[Passage given start]

“The world standard for secondary education” emerged in the mid-1990s, following long and emotional discussions among the authorized representatives of the EU states and North America which were interested in regulating exchanges between university entrants and students.
The holders of “standard certificates” had the right to enter any high-rating university of the world. Here are the normative-obligatory parameters of the “standard of secondary education”:
1. No less than 12 years of full-time education with a 10-month academic year.
2. The final stage of core education should last no less than three years, during which students of a senior secondary school or lyceum study in depth a small group of subjects that correspond to the core of the planned higher school.

[Passage given end]
[Data excerpts start]

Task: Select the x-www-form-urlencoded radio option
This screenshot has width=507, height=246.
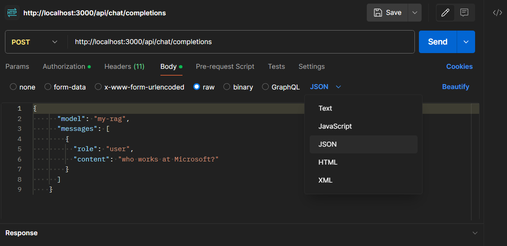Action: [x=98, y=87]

[Data excerpts end]
[Data excerpts start]

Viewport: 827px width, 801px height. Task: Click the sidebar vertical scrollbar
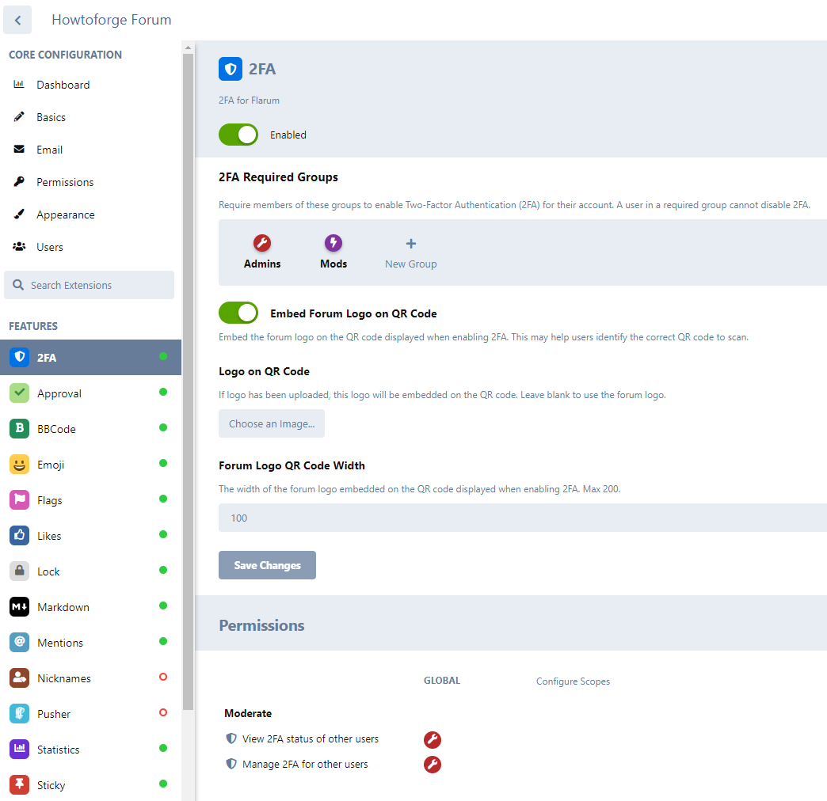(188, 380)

[Data excerpts end]
[Data excerpts start]

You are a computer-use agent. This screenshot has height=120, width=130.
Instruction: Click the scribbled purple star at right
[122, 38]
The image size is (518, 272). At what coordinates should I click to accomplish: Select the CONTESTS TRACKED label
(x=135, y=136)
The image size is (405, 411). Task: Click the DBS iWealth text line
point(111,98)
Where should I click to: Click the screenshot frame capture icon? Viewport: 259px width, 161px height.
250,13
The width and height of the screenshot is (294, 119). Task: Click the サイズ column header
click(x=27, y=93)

[Data excerpts end]

# Tasks to carry out:
1. Revise the text on the secondary education standard: write out everything from "The holders of" down to "10-month academic year." again, with "12 years" changed to "11 years".
2. Continue the text on the world standard for secondary education from its last sentence.

# Final answers:
1.
The holders of “standard certificates” had the right to enter any high-rating university of the world. Here are the normative-obligatory parameters of the “standard of secondary education”:
1. No less than 11 years of full-time education with a 10-month academic year.

2.
These two criteria are met in all countries of the EU, not fulfilled in the US, and unfortunately, actually are unknown and are not met in Ukraine. Therefore, to become freshmen in Austrian or other universities, young Ukrainians should first complete two or three years of study at our higher educational establishments. At the moment of the highest educational achievements of the USSR, “Stalin’s 10-year secondary school” was in effect, when children and teenagers studied on Saturdays and finished academic years at the end of June after taking the so-called “transfer exams.” About one fifth of the first-graders “survived” until the end and received certificates — these were the most able and motivated students. Universities and institutes received “high-quality” high-school graduates and started teaching serious disciplines right away. A simple calculation gave us the following result: the duration of studies was 10,000 astronomic hours, which is 2,500 hours more than the corresponding figure for our current 12-year secondary education.
One can dream about returning to the improved version of the “Stalin’s 10-year secondary school,” but it would be impossible to put it into practice, since not one fifth but all 100 percent should be taught according to the norms of those times.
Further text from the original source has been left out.